→ TEXTO FORNECIDO
· · · · ·
A mudança de lado aconteceu pouco antes de Boris voltar ao Parlamento mais uma vez para se explicar pelas festas na residência oficial que aconteceram durante o período de restrições no país contra a Covid-19 e na véspera do funeral do príncipe Philip, período de luto oficial no país.

Na sede do Legislativo britânico, Boris reagiu à deserção, antes de dizer que não vai renunciar ao cargo. "O Partido Conservador venceu [o distrito de] Bury South pela primeira vez em gerações sob o governo de um primeiro-ministro com uma agenda de união", disse. "E vai ganhar de novo a próxima eleição em Bury South sob este primeiro-ministro".

A fritura de Boris vem crescendo. Nesta quarta-feira, o ex-ministro David Davis, que comandou entre 2016 e 2018 as ações do governo para sair da União Europeia, pediu, de forma dramática, sua renúncia, retomando discurso histórico de 1653 do lorde Oliver Cromwell ao condenar o Parlamento da época.

"Vou lembrá-lo de uma citação muito familiar a ele. 'Em nome de Deus, vá [embora]'", disse. "Espero que meus líderes assumam a responsabilidade pelas ações que tomam", afirmou Davis ao primeiro-ministro

Boris enfrenta cada vez mais resistência dentro do próprio Partido Conservador. Para que seja aberto um processo para tirá-lo do cargo, é preciso que ao menos 54 dos 360 parlamentares da legenda escrevam uma moção de desconfiança a um órgão do partido chamado Comitê de 1922 expressando dúvidas de que ele pode se manter no cargo. Segundo o jornal The Times, ao menos 58 parlamentares já criticaram abertamente o primeiro-ministro.
· · · · ·
→ REGISTROS EXTRAÍDOS
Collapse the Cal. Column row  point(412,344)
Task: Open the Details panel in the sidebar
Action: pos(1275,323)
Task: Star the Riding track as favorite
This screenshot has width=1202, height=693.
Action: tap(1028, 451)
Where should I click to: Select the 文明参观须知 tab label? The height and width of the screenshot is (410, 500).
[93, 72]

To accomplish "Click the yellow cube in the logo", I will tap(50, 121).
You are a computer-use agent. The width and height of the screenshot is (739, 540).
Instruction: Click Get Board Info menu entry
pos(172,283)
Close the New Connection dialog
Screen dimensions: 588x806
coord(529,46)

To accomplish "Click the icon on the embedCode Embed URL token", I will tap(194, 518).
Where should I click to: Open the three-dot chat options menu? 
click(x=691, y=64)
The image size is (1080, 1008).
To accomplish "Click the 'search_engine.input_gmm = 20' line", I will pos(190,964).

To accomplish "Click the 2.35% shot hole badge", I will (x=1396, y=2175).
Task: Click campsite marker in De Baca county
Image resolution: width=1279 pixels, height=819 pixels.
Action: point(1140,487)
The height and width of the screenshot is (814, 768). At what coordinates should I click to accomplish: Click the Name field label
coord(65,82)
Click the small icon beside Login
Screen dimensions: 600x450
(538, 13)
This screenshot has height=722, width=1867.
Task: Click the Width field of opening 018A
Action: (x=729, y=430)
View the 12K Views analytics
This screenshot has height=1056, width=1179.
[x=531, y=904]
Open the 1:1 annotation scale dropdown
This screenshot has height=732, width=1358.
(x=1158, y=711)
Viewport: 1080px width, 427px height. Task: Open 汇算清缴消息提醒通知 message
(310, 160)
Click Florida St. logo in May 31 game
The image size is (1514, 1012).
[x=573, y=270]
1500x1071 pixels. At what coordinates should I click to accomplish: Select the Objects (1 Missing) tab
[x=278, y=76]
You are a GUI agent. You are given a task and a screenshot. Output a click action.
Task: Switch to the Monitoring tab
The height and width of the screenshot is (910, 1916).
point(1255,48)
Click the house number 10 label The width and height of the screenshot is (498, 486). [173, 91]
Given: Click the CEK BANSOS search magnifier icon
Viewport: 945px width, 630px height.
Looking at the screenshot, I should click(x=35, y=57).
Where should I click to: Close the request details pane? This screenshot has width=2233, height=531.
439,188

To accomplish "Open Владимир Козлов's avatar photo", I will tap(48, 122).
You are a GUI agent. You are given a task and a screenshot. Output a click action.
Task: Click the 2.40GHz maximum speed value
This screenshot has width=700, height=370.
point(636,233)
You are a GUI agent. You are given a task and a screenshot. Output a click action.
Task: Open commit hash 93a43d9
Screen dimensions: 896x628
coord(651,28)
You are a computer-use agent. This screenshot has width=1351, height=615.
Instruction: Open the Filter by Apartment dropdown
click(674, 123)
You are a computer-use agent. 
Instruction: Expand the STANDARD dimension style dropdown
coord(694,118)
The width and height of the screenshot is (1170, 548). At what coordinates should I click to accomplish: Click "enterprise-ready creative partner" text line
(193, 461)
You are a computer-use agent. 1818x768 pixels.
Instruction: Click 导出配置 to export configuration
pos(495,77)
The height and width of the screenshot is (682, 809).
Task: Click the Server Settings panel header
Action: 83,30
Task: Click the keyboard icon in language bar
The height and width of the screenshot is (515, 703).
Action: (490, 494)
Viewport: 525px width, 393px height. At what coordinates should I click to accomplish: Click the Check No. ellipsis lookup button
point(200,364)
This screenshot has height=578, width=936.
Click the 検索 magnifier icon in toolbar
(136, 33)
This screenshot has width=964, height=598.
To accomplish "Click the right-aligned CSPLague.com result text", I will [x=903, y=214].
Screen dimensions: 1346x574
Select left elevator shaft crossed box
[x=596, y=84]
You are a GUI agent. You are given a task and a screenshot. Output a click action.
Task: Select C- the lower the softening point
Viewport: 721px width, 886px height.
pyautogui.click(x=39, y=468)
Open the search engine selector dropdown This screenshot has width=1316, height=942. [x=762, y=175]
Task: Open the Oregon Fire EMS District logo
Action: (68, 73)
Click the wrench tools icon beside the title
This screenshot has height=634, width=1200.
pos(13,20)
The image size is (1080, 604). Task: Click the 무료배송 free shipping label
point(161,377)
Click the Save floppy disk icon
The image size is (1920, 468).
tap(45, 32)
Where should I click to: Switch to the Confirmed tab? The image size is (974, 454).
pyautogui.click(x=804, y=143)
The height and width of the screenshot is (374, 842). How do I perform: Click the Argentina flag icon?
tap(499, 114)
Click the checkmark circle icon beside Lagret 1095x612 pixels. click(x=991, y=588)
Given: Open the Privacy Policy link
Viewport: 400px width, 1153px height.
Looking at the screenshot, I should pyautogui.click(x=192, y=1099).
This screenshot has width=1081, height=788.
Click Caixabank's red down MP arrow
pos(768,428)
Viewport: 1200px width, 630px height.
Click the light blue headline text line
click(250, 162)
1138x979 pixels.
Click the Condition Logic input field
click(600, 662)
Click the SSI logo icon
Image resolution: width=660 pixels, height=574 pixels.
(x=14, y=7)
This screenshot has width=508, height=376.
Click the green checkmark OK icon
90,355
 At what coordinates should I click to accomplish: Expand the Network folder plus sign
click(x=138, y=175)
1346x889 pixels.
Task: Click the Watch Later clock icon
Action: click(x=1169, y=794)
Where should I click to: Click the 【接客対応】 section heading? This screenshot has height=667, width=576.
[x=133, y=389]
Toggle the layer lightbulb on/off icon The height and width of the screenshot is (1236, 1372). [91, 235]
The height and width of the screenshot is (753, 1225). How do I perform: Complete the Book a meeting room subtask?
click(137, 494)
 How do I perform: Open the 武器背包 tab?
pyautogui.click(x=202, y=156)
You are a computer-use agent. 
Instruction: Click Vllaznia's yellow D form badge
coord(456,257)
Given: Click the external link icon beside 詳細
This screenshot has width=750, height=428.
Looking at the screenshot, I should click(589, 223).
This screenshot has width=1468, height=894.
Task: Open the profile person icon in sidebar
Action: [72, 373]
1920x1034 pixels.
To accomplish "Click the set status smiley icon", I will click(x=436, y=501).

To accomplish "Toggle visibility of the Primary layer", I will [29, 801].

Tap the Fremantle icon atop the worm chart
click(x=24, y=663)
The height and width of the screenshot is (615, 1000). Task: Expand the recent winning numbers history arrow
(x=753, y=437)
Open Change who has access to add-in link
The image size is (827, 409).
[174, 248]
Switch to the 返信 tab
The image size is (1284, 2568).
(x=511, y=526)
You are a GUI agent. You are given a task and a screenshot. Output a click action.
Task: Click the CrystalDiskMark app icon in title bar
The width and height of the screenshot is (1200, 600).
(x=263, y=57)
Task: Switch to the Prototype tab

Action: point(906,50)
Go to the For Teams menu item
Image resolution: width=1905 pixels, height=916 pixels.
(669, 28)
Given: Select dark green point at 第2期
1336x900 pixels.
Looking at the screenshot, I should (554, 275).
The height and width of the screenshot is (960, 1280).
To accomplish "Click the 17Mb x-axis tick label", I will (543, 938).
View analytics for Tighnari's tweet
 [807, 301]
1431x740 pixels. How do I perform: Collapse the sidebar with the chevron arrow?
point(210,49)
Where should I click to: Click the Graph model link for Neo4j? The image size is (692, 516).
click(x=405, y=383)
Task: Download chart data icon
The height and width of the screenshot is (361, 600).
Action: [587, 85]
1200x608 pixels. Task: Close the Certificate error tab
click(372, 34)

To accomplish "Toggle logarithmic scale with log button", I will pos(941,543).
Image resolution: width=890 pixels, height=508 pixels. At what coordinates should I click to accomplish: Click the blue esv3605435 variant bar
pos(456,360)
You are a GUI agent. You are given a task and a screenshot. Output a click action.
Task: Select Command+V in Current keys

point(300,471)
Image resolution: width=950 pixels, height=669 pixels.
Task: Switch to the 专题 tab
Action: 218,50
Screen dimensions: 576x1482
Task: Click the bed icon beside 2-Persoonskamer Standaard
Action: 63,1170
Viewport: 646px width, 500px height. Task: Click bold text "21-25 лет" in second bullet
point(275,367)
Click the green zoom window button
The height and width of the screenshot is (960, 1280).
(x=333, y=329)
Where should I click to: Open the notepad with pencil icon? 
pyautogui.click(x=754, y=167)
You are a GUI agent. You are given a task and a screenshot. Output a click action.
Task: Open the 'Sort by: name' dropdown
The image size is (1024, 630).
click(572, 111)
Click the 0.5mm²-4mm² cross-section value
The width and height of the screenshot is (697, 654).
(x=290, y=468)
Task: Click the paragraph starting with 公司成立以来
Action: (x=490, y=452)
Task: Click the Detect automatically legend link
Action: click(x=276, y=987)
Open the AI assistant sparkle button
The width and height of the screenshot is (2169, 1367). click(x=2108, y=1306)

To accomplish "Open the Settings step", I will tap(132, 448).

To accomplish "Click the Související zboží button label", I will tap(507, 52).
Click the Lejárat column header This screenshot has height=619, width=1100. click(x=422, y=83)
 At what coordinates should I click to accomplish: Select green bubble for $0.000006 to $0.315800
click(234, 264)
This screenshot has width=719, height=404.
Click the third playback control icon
· · · · ·
→ O QUE FAZER
1 > Responda às perguntas abaixo com base no texto sobre a pressão contra Boris.
(a) Qual distrito o Partido Conservador venceu pela primeira vez em gerações, segundo Boris?
(b) O que David Davis comandou entre 2016 e 2018?
(c) Quantos parlamentares conservadores precisam escrever uma moção de desconfiança ao Comitê de 1922 para que seja aberto um processo para tirar Boris do cargo?
2 > Prossiga com o texto sobre a pressão contra Boris a partir da última frase apresentada.
Os registros não têm nenhum papel nesta atividade.

→ SUAS RESPOSTAS
1 >
(a) Bury South.
(b) As ações do governo para sair da União Europeia.
(c) Ao menos 54 dos 360 parlamentares da legenda.

2 >
O governo tem apostado em uma agenda positiva para ofuscar o assunto, e Boris anunciou nesta quarta o fim de medidas de restrição impostas para conter o avanço da variante ômicron, que provocou novos picos de casos de Covid-19 no país. Após bater recordes no começo de janeiro, a curva de novos casos da doença no país começou a cair, mas ainda está em cerca de 100 mil novas contaminações por dia, número muito acima do registrado em ondas anteriores.

Entre as medidas anunciadas estão o fim da obrigatoriedade do uso de máscaras e dos passaportes vacinais, em aceno ao eleitorado conservador, além da liberação da volta do trabalho presencial. Outras medidas estrondosas também foram anunciadas nos últimos dias para tentar desviar o assunto, como o fim do financiamento público à rede britânica BBC.

Há desconfiança, porém, se essas medidas serão suficientes para salvar premiê, em um momento em que o Partido Conservador já estuda quem poderia substituí-lo. Há dois nomes entre os mais cotados. Um deles é o do ministro das Finanças, Rishi Sunak, cofundador de uma corretora de investimentos, que entrou para o governo em 2018 como subsecretário parlamentar para Habitação, Comunidades e Governo Local. Antes de ocupar o cargo atual, havia sido também secretário-chefe do Tesouro.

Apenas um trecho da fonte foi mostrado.